__WHAT YOU WILL DO__: Render every line of the listing below as a Markdown table with two columns, No. and Line. Skip blank lines, and leave the pictures out.

-- EXTRACTED MATERIAL start --

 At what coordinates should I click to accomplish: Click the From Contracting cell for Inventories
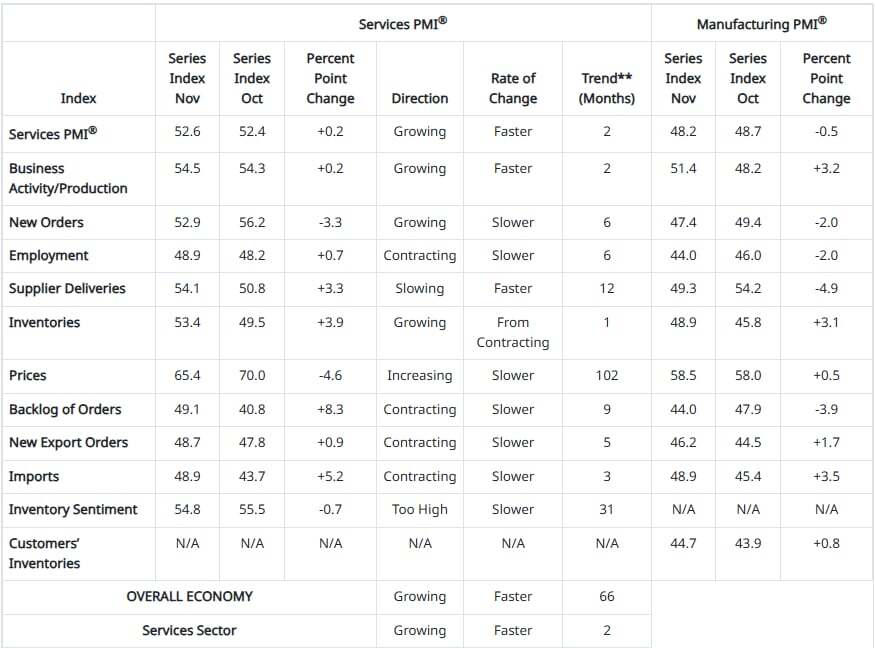513,332
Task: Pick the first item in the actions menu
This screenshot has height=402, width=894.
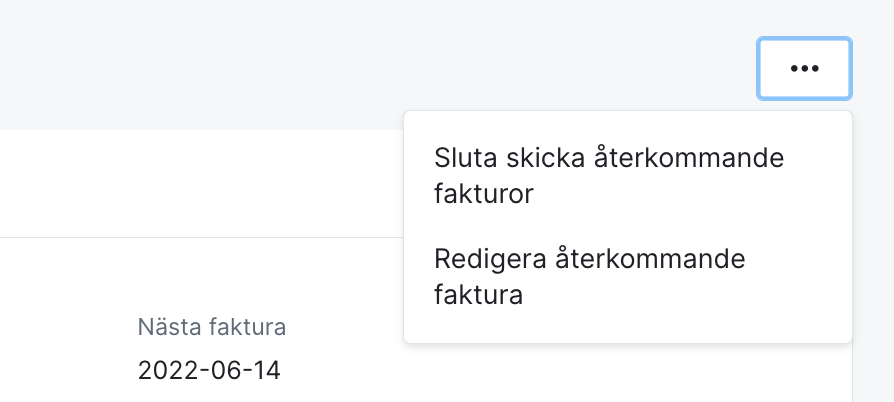Action: click(x=609, y=176)
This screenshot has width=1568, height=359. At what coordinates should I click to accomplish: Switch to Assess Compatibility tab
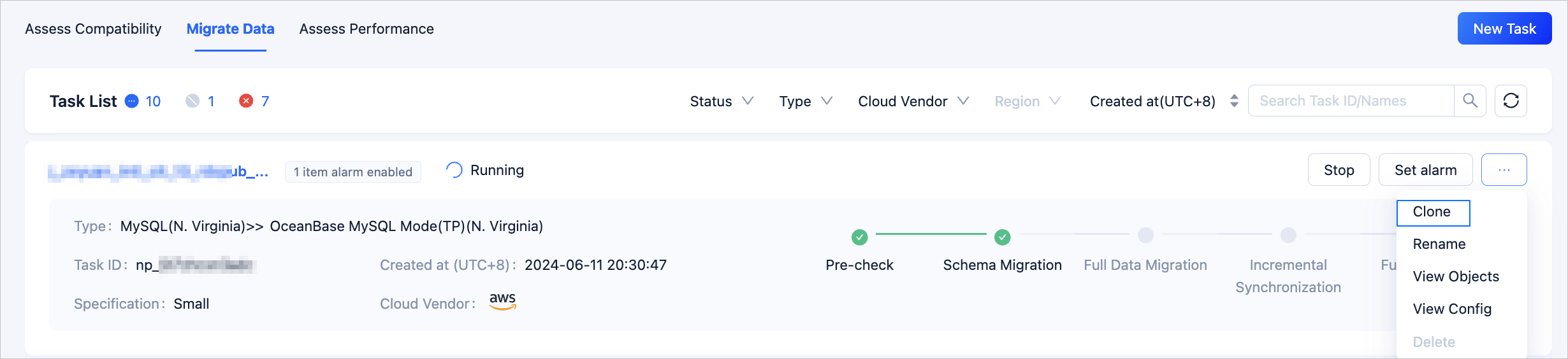pos(93,29)
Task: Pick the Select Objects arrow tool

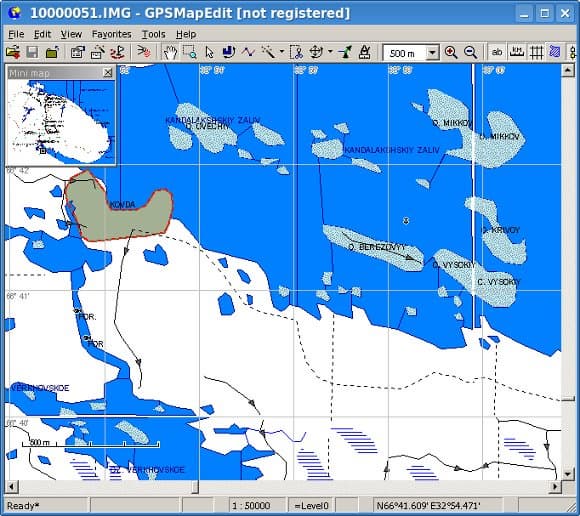Action: click(209, 53)
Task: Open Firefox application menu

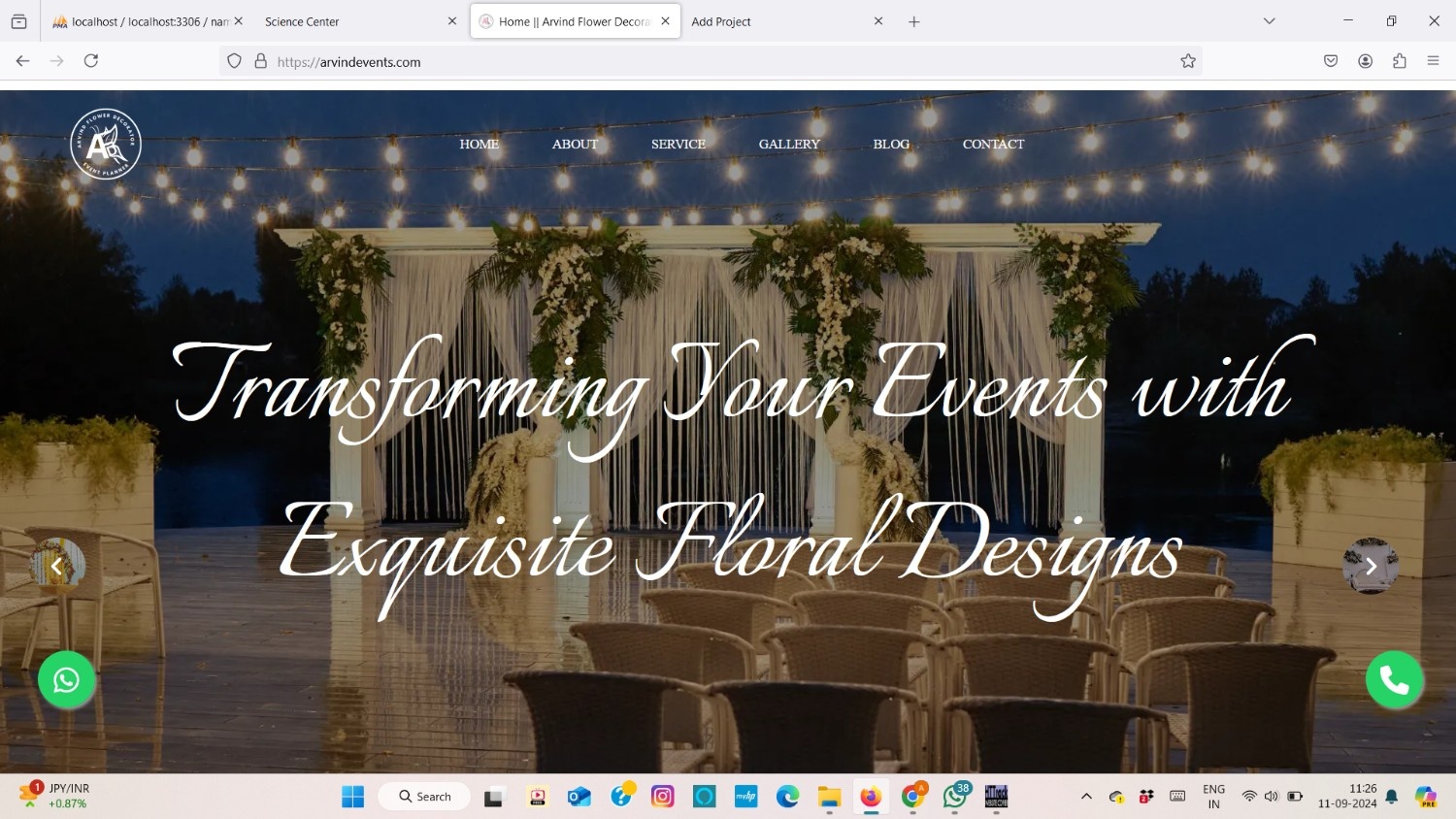Action: (x=1433, y=61)
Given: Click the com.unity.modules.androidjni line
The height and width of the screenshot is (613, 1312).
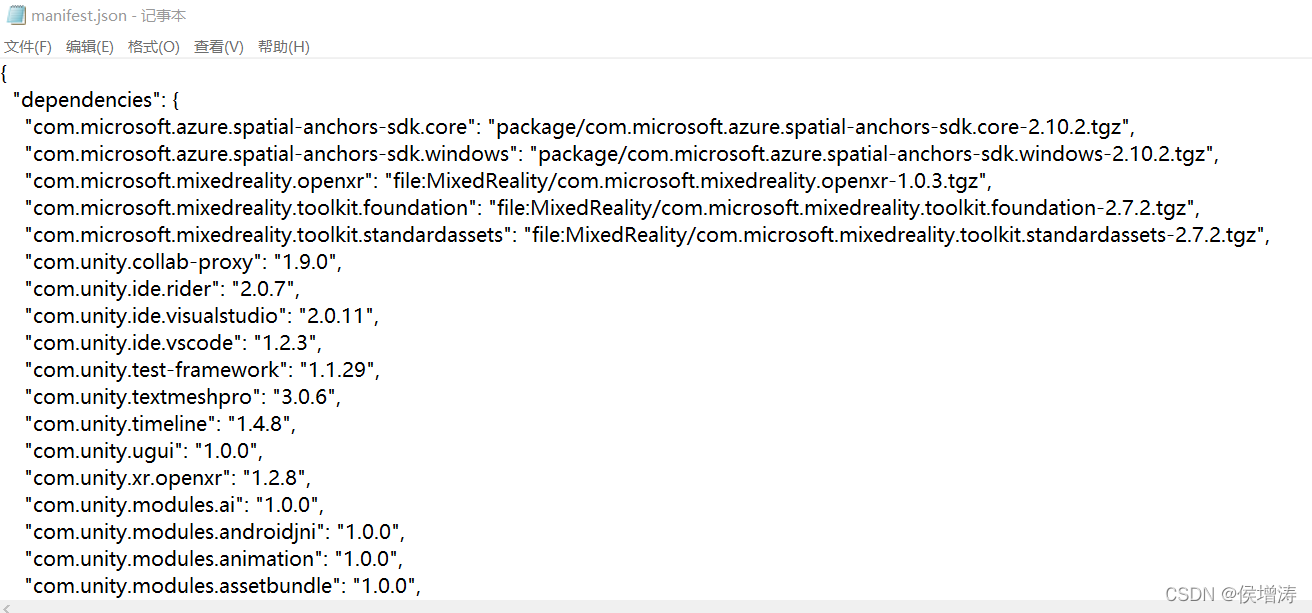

-- EXTRACTED MATERIAL end --

__RIGHT ANSWER__:
| No. | Line |
|---|---|
| 1 |  At what coordinates should I click to accomplish: Click the From Contracting cell for Inventories |
| 2 | 513,332 |
| 3 | Task: Pick the first item in the actions menu |
| 4 | This screenshot has height=402, width=894. |
| 5 | Action: click(x=609, y=176) |
| 6 | This screenshot has width=1568, height=359. At what coordinates should I click to accomplish: Switch to Assess Compatibility tab |
| 7 | pos(93,29) |
| 8 | Task: Pick the Select Objects arrow tool |
| 9 | Action: click(209, 53) |
| 10 | Task: Open Firefox application menu |
| 11 | Action: (x=1433, y=61) |
| 12 | Given: Click the com.unity.modules.androidjni line |
| 13 | The height and width of the screenshot is (613, 1312). |